Mock modes can be toggled at runtime via PATCH /api/test/mock-modes (PoC mode only), with overrides persisted to a shared file that both the backend and worker processes read.

Country Routing

The OSINT orchestrator dispatches to different registry agents based on the case's country:

async def _dispatch_registry_agent(country: str, ...) -> RegistryAgentOutput:
if country.upper() == "BE":
return await run_belgian_agent(...)
return await run_registry_agent(...) # NorthData (DACH, NL, etc.)

The Belgian agent queries four official data sources (KBO, Gazette, NBB, Inhoudingsplicht) and produces the same RegistryAgentOutput schema as the NorthData agent, making the downstream pipeline country-agnostic.

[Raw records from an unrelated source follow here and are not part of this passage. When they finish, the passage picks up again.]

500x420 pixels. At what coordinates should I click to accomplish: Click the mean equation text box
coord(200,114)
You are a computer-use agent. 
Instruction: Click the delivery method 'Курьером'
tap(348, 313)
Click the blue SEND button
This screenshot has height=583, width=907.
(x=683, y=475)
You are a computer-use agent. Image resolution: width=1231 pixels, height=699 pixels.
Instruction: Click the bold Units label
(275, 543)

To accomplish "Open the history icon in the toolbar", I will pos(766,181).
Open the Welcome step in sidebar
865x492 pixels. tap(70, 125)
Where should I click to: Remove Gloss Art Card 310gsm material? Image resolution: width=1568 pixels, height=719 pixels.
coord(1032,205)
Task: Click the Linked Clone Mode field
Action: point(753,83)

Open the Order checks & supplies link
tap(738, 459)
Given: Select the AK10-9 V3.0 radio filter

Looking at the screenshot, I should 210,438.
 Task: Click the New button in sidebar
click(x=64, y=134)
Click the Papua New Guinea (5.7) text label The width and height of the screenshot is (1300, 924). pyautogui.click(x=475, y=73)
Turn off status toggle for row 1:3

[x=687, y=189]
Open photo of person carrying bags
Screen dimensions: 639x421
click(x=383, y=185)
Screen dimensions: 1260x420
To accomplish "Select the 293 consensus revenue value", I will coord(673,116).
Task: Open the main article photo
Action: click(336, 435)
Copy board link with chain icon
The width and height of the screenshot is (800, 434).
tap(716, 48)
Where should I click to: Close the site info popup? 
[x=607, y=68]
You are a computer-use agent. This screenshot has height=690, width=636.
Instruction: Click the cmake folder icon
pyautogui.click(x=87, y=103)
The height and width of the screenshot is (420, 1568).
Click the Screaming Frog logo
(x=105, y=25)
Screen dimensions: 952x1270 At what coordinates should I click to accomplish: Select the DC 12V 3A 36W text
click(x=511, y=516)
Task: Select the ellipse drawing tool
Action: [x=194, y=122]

OSINT Pipeline Coordination

The OSINT orchestrator (osint_agent.py) coordinates the four investigation agents in a DAG pattern:

  1. Registry Agent runs first (must complete to provide director/UBO names)
  2. Person Validation, Adverse Media, Social Intelligence, and Financial Analysis run in parallel via asyncio.gather
  3. Synthesis Agent runs last, combining the parallel agent outputs

(The mermaid above is simplified to the two original screening branches; social_intelligence and financial_analysis join the same parallel fan-out at column 6 — see Agentic OS Foundation for the full topology.)

Each agent reports its status (pending, running, success, failed, reused) to the agent_executions table for real-time pipeline visualization in the dashboard.

See OSINT Pipeline for complete details including the Belgian investigation flow and evidence chain.

Agent Testing

All agents are tested with PydanticAI's TestModel:

# Environment variable prevents accidental real API calls
os.environ["ALLOW_MODEL_REQUESTS"] = "False"

# TestModel returns deterministic outputs matching the Pydantic schema
agent = Agent("test", output_type=RegistryAgentOutput, ...)

External API dependencies (BrightData, Tavily, NorthData) are mocked at the HTTP boundary using respx, never at the agent level. This ensures the agent's prompt engineering and output parsing logic is exercised in tests.

CompanyProfile Enrichment

After the registry agent completes, its results are used to enrich the CompanyProfile model:

# Extract facts from registry agent output
facts = {}
if registry_output.company_status:
facts["company_status"] = registry_output.company_status
if registry_output.directors:
facts["directors"] = ", ".join(registry_output.directors)
if registry_output.financial_health_report:
evidence_hash = hash_response(registry_output.financial_health_report)
profile_svc.add_evidence_ref(company_profile, source=source_label, ...)

profile_svc.save(company_profile)

The CompanyProfile is a cross-source fact aggregation model stored in MinIO. It detects discrepancies when facts from different sources conflict (e.g., different addresses from KBO vs VIES).